Combine RawContent and TextContent into Content #149

ormsbee · 2024-02-01T21:40:56Z

This is mostly pulling together RawContent and TextContent into a unified Content model in order to reduce confusion and not force text to always go to a file-based storage backend.

Other things that may also be a part of this PR as issues I've noticed along the way:

reduced the primary key for LearningPackage to 4-bytes to reduce the size of indexes.
maybe eliminate the FileField to save space (and use the low level storages API instead)
fix a potential cache corruption issue with lru in rollback situations.

ormsbee · 2024-02-01T21:59:52Z

Okay, thinking on this a little more–the FileField is pretty much entirely redundant, as well as being one of the biggest parts of the table. The storage location is based entirely on the LearningPackage UUID + the Content hash digest. I'm going to see if it's cumbersome to make it a boolean flag + accessor method.

ormsbee · 2024-02-03T01:54:45Z

Other self notes before I forget:

The text should be null, not blank, when the data is only in the file.
In the future, we might want to allow a blob field in Content for compressed text (e.g. using zlib compression). This could save us a lot of space, at the expense of making it more difficult to query. MySQL has a compressed row type sounds perfect for the usage pattern Content has, but we can't use it in RDS Aurora.

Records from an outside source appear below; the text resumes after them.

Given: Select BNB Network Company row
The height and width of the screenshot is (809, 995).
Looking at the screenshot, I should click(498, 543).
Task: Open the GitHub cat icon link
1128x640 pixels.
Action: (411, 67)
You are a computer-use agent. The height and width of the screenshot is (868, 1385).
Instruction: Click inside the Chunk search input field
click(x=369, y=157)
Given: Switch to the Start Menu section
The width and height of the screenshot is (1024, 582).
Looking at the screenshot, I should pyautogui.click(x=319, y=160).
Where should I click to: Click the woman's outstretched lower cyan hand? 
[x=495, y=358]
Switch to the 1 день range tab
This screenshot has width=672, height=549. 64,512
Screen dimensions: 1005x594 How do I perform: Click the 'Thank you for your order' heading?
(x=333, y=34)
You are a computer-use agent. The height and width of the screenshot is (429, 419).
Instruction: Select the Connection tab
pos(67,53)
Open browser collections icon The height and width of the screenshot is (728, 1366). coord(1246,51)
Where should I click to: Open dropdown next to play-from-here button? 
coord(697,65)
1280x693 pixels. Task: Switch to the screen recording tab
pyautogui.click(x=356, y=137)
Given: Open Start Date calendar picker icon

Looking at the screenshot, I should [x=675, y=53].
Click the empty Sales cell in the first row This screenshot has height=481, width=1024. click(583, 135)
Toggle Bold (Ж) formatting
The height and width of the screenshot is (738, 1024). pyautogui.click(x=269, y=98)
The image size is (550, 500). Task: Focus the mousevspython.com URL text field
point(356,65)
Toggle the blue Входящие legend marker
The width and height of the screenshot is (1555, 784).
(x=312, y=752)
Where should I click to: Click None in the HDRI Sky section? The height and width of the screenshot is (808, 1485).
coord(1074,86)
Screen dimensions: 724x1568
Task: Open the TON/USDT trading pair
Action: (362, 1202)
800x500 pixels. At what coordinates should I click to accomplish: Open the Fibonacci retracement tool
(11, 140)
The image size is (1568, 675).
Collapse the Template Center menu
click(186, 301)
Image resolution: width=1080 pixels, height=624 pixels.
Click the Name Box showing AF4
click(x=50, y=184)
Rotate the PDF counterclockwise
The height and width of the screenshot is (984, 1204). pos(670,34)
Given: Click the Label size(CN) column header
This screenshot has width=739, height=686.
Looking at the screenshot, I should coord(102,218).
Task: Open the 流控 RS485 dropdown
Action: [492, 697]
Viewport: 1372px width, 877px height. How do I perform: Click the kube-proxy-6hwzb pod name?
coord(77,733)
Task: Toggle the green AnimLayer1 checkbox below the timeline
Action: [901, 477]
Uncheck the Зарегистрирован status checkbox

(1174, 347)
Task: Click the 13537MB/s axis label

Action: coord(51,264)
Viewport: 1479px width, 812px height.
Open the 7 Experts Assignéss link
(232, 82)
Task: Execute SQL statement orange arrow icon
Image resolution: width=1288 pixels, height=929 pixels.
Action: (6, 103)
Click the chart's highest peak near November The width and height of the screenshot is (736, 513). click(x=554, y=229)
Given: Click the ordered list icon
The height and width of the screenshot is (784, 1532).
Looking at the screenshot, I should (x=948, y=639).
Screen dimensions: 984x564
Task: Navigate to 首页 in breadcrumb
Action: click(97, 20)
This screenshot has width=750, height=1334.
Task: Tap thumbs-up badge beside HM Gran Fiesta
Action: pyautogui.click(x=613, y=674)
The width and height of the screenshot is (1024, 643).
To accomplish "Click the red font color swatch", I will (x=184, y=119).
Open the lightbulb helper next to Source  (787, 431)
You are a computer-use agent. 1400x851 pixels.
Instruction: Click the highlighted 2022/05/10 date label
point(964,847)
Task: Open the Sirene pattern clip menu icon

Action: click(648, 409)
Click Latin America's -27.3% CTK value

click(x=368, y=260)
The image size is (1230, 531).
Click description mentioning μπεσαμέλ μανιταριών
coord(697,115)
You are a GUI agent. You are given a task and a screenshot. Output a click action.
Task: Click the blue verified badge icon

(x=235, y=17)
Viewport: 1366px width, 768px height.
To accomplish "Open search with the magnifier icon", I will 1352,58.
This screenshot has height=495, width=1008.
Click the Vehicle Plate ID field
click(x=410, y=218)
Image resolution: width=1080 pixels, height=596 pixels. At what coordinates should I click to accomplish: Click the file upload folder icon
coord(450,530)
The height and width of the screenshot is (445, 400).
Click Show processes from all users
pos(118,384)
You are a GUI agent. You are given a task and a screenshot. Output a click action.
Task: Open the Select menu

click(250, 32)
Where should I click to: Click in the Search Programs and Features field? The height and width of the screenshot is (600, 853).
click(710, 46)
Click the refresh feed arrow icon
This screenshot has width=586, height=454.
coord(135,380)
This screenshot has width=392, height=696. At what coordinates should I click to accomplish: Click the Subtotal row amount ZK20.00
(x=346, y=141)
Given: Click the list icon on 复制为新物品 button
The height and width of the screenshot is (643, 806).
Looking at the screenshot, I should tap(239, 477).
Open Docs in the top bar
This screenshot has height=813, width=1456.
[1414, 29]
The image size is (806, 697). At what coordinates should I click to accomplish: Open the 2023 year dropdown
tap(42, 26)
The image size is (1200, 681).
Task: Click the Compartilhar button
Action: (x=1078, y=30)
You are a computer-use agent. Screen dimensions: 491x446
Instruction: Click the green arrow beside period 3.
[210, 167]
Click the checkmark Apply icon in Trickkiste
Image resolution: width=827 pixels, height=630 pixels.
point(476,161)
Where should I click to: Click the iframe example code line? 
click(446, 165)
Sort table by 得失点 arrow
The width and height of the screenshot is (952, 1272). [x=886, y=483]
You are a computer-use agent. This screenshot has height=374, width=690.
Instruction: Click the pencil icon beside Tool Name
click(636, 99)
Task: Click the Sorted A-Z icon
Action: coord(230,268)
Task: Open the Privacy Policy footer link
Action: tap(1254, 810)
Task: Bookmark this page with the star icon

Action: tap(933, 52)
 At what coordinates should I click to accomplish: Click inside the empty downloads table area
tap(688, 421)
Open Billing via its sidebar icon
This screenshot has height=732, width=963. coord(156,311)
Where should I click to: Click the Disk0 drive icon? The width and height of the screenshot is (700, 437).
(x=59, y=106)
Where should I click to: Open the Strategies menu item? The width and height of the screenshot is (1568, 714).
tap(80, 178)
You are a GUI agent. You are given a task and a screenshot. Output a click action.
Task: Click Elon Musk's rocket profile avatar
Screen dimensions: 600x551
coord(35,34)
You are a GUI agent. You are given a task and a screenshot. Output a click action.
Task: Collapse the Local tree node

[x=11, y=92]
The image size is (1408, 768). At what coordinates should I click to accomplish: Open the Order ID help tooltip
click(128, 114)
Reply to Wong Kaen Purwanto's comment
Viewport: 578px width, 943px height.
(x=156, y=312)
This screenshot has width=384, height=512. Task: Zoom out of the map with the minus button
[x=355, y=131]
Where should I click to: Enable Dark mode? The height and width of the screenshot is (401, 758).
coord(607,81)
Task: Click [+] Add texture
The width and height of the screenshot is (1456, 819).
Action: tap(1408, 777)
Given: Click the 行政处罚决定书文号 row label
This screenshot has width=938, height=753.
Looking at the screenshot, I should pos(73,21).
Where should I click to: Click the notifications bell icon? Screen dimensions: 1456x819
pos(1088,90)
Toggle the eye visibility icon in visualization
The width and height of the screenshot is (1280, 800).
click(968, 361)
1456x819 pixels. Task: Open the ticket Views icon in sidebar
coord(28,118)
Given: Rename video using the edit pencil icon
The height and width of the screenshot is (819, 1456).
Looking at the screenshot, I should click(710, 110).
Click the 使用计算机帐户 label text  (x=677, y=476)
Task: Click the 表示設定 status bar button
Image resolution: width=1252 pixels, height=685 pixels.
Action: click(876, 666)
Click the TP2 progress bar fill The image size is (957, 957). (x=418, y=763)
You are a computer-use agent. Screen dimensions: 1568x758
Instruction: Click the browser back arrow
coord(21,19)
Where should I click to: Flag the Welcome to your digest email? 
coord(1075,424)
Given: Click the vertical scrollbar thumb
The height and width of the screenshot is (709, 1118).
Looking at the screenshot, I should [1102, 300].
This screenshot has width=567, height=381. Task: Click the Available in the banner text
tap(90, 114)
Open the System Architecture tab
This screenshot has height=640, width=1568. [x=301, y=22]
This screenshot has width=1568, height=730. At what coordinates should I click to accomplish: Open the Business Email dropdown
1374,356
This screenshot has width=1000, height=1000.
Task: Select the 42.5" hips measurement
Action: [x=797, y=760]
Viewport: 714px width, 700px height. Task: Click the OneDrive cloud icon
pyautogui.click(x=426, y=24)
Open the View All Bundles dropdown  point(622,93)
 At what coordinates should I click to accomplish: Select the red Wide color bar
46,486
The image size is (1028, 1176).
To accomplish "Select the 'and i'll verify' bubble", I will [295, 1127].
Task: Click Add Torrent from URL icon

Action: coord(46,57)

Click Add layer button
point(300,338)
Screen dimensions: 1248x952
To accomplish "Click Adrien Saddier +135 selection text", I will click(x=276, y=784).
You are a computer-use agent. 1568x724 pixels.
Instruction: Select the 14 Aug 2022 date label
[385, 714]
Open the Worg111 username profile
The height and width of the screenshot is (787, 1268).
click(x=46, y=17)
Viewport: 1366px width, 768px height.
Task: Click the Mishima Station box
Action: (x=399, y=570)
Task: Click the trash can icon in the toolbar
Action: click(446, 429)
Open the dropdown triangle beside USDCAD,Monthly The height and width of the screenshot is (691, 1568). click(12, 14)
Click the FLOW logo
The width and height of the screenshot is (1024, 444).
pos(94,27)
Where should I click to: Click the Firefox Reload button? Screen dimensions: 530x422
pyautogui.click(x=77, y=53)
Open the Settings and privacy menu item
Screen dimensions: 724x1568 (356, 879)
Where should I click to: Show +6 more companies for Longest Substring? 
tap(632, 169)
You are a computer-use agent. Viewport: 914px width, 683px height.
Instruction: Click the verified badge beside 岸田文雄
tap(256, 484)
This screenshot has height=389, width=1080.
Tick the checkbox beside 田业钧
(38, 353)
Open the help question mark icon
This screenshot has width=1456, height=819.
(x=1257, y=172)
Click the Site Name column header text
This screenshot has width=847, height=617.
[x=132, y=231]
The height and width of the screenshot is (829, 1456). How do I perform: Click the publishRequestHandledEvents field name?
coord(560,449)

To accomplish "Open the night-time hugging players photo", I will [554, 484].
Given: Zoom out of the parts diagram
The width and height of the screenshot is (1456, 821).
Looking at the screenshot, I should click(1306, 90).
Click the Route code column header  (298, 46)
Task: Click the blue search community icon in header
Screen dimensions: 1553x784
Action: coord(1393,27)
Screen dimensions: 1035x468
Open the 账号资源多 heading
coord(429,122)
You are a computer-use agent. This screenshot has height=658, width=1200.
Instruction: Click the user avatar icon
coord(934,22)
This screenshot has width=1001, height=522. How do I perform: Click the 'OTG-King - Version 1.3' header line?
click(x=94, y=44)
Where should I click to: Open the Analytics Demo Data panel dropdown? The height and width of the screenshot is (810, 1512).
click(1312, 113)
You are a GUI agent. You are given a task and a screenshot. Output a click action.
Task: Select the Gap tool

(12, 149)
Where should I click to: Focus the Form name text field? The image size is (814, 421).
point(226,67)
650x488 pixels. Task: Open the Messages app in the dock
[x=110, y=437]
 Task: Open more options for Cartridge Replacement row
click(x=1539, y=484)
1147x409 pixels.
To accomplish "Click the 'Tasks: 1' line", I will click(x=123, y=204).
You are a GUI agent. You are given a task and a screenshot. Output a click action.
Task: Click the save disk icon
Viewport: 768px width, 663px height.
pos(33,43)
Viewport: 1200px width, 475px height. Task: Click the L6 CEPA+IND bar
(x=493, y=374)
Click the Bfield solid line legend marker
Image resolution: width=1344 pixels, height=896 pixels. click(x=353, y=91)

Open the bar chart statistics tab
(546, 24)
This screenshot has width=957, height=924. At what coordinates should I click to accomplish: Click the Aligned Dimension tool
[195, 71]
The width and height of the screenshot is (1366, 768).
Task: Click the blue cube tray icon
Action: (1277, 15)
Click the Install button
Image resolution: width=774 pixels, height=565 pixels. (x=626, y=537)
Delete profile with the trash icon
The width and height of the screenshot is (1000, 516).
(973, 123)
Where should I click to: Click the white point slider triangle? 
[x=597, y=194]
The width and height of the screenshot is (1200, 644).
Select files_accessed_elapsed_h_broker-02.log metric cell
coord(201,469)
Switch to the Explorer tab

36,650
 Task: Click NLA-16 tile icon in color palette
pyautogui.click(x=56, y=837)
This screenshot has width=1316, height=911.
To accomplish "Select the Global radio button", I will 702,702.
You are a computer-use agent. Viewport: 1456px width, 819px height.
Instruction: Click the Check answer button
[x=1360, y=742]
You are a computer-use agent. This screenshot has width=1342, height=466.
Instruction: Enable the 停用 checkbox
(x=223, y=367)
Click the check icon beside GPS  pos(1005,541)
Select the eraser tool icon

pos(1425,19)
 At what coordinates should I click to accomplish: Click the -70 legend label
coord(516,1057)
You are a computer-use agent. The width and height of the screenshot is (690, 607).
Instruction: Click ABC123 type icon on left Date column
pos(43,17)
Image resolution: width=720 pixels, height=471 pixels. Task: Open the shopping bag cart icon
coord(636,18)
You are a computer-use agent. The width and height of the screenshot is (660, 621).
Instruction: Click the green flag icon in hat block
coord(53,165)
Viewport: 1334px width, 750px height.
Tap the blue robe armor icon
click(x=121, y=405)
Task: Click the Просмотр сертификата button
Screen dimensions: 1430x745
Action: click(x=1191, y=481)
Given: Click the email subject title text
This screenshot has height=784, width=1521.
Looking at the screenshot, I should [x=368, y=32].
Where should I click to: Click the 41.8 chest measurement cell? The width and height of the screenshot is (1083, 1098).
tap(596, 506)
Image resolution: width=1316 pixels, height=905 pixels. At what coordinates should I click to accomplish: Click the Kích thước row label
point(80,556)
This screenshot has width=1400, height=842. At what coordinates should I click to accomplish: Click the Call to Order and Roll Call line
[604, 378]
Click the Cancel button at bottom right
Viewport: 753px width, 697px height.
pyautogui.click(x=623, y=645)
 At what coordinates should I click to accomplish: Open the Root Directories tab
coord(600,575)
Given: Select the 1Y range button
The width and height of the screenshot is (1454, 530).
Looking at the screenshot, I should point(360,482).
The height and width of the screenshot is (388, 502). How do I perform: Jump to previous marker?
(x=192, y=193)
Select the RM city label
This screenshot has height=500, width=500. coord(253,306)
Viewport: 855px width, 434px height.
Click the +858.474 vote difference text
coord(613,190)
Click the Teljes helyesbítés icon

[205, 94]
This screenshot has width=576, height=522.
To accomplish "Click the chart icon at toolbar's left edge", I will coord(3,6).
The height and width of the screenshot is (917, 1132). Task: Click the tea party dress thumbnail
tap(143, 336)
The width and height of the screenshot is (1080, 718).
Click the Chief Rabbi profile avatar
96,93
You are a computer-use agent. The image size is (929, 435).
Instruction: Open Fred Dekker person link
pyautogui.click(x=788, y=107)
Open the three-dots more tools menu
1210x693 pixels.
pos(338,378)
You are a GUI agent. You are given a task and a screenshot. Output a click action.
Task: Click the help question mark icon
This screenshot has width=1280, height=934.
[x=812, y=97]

ormsbee · 2024-02-03T19:09:48Z

The compression thing came to mind because I was looking through some example course data and there are a handful of Capa problems that weigh in at ~13-14 KB. But when compressed with zlib, that goes down to about 2K–the larger problems tend to be that way because they have a lot of Python code and HTML table markup, both of which compress really well.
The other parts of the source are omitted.